Start of Records shown

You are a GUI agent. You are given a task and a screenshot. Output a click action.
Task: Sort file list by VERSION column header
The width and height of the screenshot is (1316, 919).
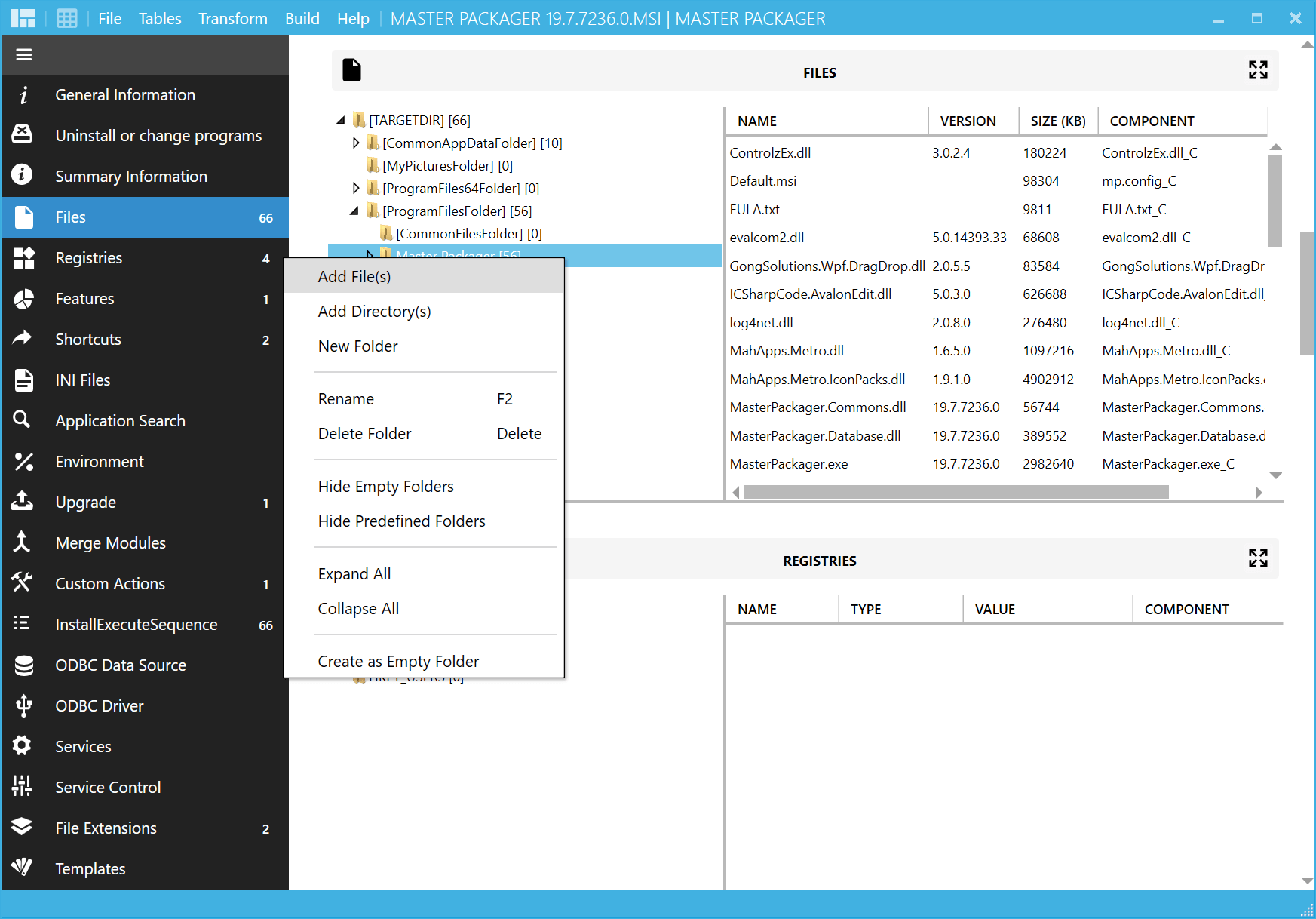968,121
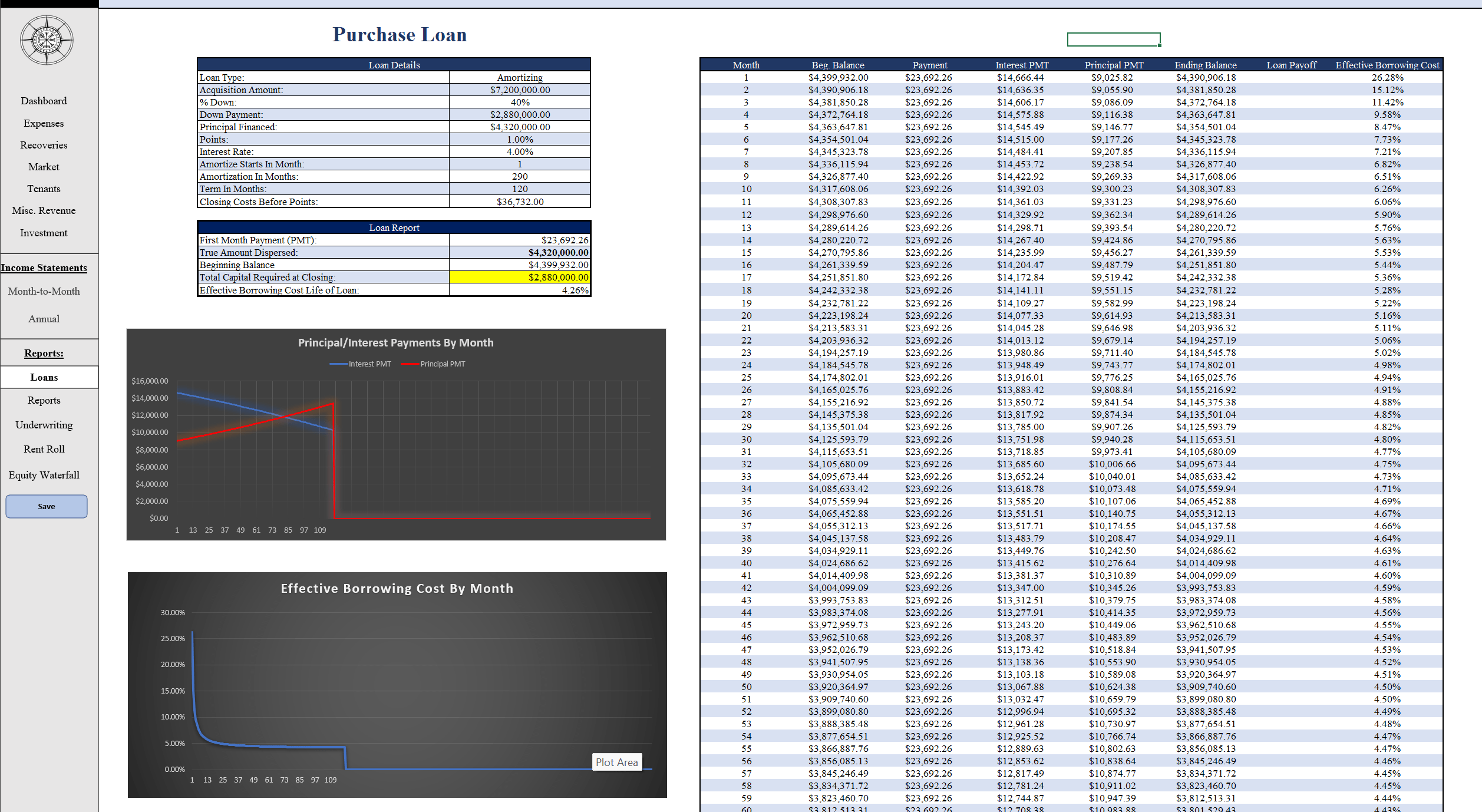The image size is (1482, 812).
Task: Click the Effective Borrowing Cost chart title
Action: 397,588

End of Records shown

Prompt
Switch every "screenshot" in these lines to "screen image" and change nothing else. Leave the pictures out of your answer.

Result of the exercise
You are a GUI agent. You are given a task and a screen image. Output a click action.
Task: Sort file list by VERSION column header
The width and height of the screen image is (1316, 919).
968,121
The image size is (1482, 812).
Task: Click the Effective Borrowing Cost chart title
Action: 397,588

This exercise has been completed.